TRx co-development deal centred on oral GLP-1 product

     ▪           Arecor has partnered with TRx Biosciences to develop an oral GLP-1 (glucagon-like peptide-1) receptor agonist product. TRx Biosciences is a private drug development company with technologies that enable difficult to formulate molecules, such as lipophilic or complex compounds, to be delivered orally. This collaboration aims to exploit the complementary elements of Arecor’s Arestat platforms with TRx’s Lipicore oral delivery enabling expertise to improve the oral bioavailability of semaglutide. If this collaboration is successful, it is expected to be extended to develop other high-value peptides in commercially attractive oral delivery formulations.

     ▪           The GLP-1 class was originally conceived to address Type II diabetes, where its proven time in range and HbA1c reduction have seen injectable products, such as Novo Nordisk’s Ozempic (semaglutide) and Eli Lilly’s Trulicity (dulaglutide), effectively supplant long-acting insulin for many patient groups.

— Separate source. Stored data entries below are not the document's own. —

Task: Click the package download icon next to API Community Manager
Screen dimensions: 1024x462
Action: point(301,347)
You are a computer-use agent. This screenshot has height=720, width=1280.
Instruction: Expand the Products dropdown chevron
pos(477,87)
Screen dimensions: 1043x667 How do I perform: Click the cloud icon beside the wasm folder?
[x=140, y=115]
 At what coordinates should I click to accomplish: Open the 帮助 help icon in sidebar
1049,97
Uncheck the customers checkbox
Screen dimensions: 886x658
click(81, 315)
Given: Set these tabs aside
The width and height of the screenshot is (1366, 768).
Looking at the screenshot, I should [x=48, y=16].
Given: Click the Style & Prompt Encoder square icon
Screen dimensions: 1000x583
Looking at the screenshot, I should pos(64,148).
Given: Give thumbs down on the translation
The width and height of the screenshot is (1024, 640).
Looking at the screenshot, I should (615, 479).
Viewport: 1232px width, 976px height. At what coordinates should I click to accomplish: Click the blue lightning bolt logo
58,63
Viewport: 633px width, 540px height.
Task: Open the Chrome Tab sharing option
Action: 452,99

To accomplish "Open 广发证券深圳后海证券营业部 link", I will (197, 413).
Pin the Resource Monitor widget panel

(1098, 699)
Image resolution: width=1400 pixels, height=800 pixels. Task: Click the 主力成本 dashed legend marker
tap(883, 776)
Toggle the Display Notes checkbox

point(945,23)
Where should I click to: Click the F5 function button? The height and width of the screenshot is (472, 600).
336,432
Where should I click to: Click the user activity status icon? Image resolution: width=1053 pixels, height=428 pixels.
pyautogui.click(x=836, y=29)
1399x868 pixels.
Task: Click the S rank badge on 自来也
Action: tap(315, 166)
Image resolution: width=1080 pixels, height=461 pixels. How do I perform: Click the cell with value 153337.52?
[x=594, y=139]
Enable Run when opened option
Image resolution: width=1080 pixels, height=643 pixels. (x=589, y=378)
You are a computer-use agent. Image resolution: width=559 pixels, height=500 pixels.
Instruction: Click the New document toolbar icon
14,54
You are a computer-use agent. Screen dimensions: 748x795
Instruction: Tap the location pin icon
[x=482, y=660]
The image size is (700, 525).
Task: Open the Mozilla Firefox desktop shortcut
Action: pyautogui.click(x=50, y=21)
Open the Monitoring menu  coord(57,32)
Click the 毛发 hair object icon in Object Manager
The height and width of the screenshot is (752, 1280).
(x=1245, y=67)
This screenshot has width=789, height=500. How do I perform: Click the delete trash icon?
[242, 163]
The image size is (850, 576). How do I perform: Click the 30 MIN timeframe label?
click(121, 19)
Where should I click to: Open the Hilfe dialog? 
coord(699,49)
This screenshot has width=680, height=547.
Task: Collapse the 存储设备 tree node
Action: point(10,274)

More recently, extensive clinical data showing significant weight loss have made household names of the leading products, with the commercial potential propelling valuations of the main players to new highs. Estimates vary widely but the GLP-1 receptor agonist market could surpass $100bn by 2030. Sales of the sole approved oral product, Novo Nordisk’s Rybelsus (semaglutide), were $2.8bn in 2023, despite its low oral bioavailability and requirement to be taken on an empty stomach.

     ▪           Oral delivery is an area of unmet need representing a large opportunity, with potential to capture significant value if the key challenges can be overcome. Improved oral bioavailability has several potential benefits from the reduced dose required: lower CoGs, fewer supply constraints, better patient adherence, and potentially reduced GI side effects. Such a profile should stimulate partnering interest, as well as providing proof of concept for the development of other products where oral delivery is desirable.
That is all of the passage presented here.